Cruz Companies’ 135 and 145 Dudley in Nubian Square is scheduled to break ground in 2026. Image courtesy of The Architectural Team
At long last, the urgent topics of housing supply and affordability have risen to the top of mainstream discourse across the United States – and to Massachusetts’ credit, the commonwealth has established itself as a housing leader with ambitious development goals and robust public-sector support for multifamily growth.
Much of this attention centers on the rental market, which is an essential foundation of any state’s housing stock. And yet by focusing so intently on rental development and preservation, we also risk neglecting the importance of addressing barriers to homeownership.
In fact, expanding access to homeownership must also be a priority for the Massachusetts real estate industry, for elected officials, and for the public agencies tasked with enhancing livability and affordability in our cities and towns.
Why? Because homeownership remains one of the most powerful paths to wealth creation, financial security, and generational opportunity.
This is especially true in communities of color and in areas where residents are still dealing with legacies of redlining and disinvestment. Studies by the Pew Research Center underscore not only that owned homes are typically the most valuable assets for American households, but also that Black and Hispanic households are dramatically less likely to own homes than their white counterparts.
Big Disparities, Little Opportunity
In 2021, 40 percent of Black households and 47 percent of Hispanic households nationwide owned their primary residences, compared to 70 percent of white households. In fact, according to Pew, “one in 10 Black, Hispanic and multiracial households owned no assets other than a vehicle or a checking account.”
As a third-generation, 100 percent Black-owned construction, development and management organization focused on affordable housing and community impact, our firm sees these realities, and opportunities, firsthand. In work across New England, as well as in the Southeast and mid-Atlantic, Cruz Companies has found time and again that vibrant, equitable communities grow best where there is both accessibly priced for-sale housing and affordable and mixed-income rentals.

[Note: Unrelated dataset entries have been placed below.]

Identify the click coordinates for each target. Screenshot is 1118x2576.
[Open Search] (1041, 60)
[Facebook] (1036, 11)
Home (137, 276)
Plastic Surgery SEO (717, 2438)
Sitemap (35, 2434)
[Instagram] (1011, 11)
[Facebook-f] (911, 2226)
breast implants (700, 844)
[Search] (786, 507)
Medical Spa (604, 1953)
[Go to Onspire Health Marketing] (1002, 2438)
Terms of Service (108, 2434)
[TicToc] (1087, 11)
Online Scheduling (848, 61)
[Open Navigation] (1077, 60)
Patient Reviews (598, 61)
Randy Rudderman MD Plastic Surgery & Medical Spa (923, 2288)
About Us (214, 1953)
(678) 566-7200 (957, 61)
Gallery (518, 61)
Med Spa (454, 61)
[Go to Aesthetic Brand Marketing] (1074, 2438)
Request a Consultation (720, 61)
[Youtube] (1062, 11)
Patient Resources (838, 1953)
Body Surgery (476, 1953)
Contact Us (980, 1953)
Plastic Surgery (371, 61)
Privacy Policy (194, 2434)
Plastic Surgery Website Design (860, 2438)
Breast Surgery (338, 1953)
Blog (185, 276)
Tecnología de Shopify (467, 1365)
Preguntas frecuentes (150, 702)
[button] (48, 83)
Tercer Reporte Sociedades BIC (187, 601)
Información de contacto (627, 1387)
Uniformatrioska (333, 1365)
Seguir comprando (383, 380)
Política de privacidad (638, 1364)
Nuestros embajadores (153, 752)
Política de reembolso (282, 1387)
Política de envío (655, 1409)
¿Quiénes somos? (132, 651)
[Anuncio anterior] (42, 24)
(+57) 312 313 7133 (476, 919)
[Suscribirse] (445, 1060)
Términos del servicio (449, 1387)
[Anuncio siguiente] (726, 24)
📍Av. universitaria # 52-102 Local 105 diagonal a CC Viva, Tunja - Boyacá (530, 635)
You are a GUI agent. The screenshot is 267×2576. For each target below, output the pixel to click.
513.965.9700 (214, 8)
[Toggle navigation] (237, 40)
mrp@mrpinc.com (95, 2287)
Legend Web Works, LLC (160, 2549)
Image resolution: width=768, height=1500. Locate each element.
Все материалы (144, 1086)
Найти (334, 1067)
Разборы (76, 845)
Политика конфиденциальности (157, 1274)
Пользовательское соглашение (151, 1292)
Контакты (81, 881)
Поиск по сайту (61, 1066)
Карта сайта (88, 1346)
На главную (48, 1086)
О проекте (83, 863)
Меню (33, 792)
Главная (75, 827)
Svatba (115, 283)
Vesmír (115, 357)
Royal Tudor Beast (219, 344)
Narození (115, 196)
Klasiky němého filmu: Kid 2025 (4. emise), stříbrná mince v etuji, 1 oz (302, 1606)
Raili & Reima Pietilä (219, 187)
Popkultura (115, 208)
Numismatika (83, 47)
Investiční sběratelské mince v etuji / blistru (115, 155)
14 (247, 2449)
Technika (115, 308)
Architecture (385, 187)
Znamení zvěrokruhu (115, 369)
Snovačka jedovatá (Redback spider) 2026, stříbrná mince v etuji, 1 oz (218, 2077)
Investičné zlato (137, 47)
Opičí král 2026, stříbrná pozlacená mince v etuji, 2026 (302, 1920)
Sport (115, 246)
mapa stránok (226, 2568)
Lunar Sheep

But for lower- and middle-income households in particular, data from the National Association of Realtors shows the supply of affordable for-sale housing has dropped precipitously in recent years.
Nationally, a recent NAR study shows a family earning $50,000 in 2025 can afford 8.7 percent of available home listings; in 2019 that figure was nearly 30 percent.
In the Greater Boston area, the same NAR study suggests there is currently a deficit of nearly 8,700 homeownership listings accessible to families earning between $50,000 and $100,000 annually; expand that range to families earning up to $200,000, and the deficit swells above 14,400.
Dudley Street Development Set to Begin
What can be done?
One useful approach is to pursue an affordable housing development paradigm that incorporates – within the same project – affordable and mixed-income rentals alongside for-sale units with prices set at a level that reflects the existing community.
This is Cruz Companies’ strategy for 135 and 145 Dudley at Nubian Square, a two-building mixed-use complex set to rise in Roxbury. With an anticipated groundbreaking in 2026, this project includes 60 affordable rental apartments and 110 condominium units – with 20 percent of the for-sale units to be listed at below-market-rate “workforce housing” prices.

Justin Cruz
This model can make homeownership accessible to a much wider swath of potential buyers with lower household incomes, and we believe 135 and 145 Dudley at Nubian Square will be a transformative development for Boston that can also serve as a catalyst inspiring more projects utilizing this development model.
While these case studies are an important start, more ideas are needed. We would also encourage both government agencies and a diverse array of private-sector leaders to commit meaningful resources and creative thinking in support of expanding accessible homeownership options. Major regional employers, for instance, could provide low- or zero-interest loans to help employees purchase homes.
All too often these days, the story we hear across America is “I can’t afford to buy a house in the neighborhood I grew up in.”
It doesn’t have to be this way, especially in Massachusetts. We have been at the forefront of housing innovation before. Let’s think big once more.
Justin Cruz is the chief operating officer of Boston-based Cruz Companies, a 100 percent Black-owned, integrated construction, development and management enterprise.